### WHAT THIS TASK INVOLVES
In the copy, leave out the pictures and repeat all records exactly.

•••

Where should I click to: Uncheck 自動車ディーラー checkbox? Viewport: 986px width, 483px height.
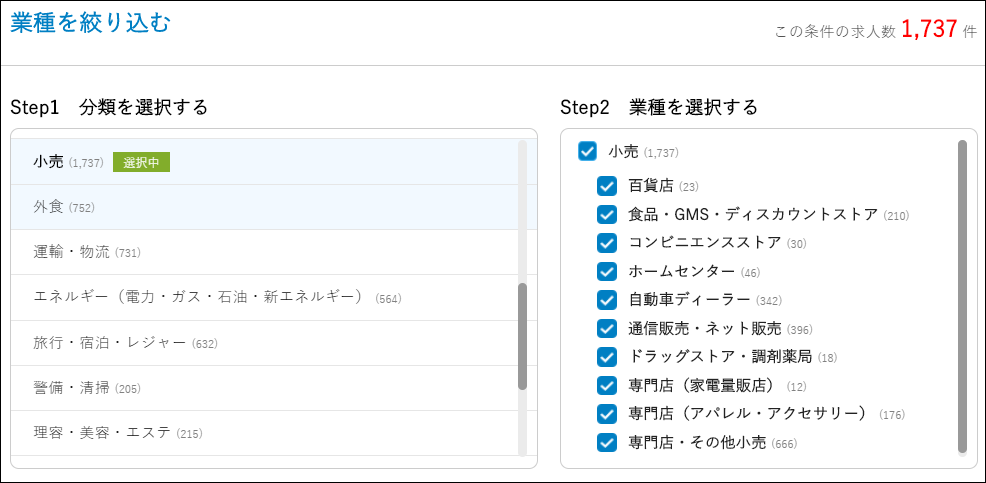tap(607, 300)
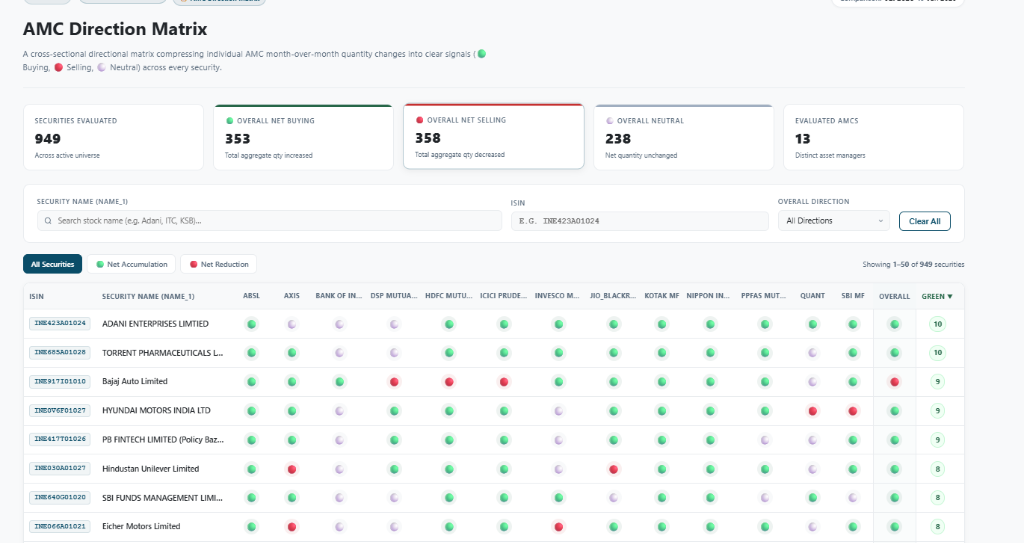This screenshot has height=543, width=1024.
Task: Select the Overall Net Selling card
Action: [x=494, y=136]
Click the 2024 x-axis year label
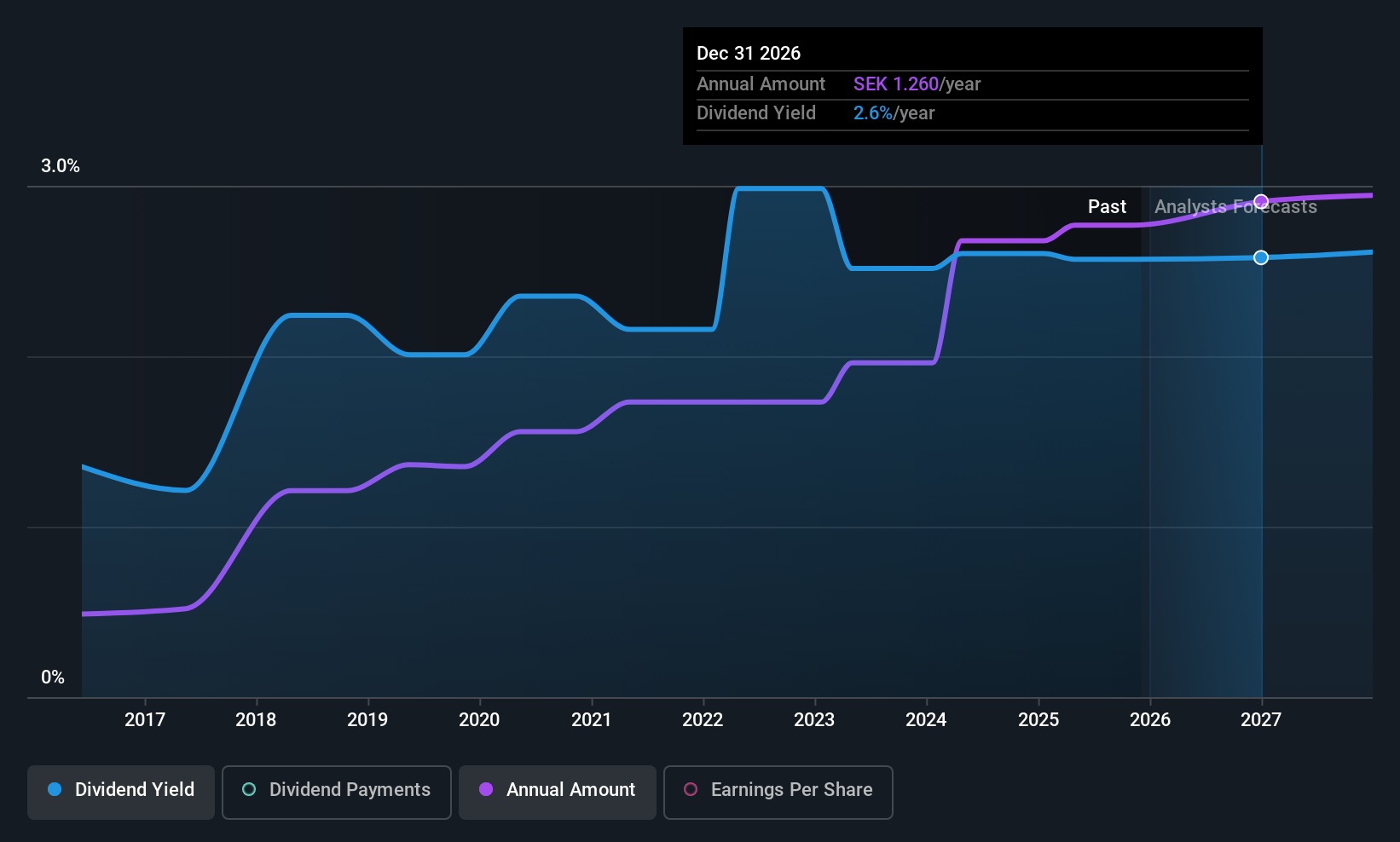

•••

### WRITTEN RESPONSE
Where should I click to: Uncheck 自動車ディーラー checkbox? Viewport: 986px width, 483px height.
tap(607, 300)
This screenshot has height=543, width=1024.
Task: Select the Overall Net Selling card
Action: [x=494, y=136]
Click the 2024 x-axis year label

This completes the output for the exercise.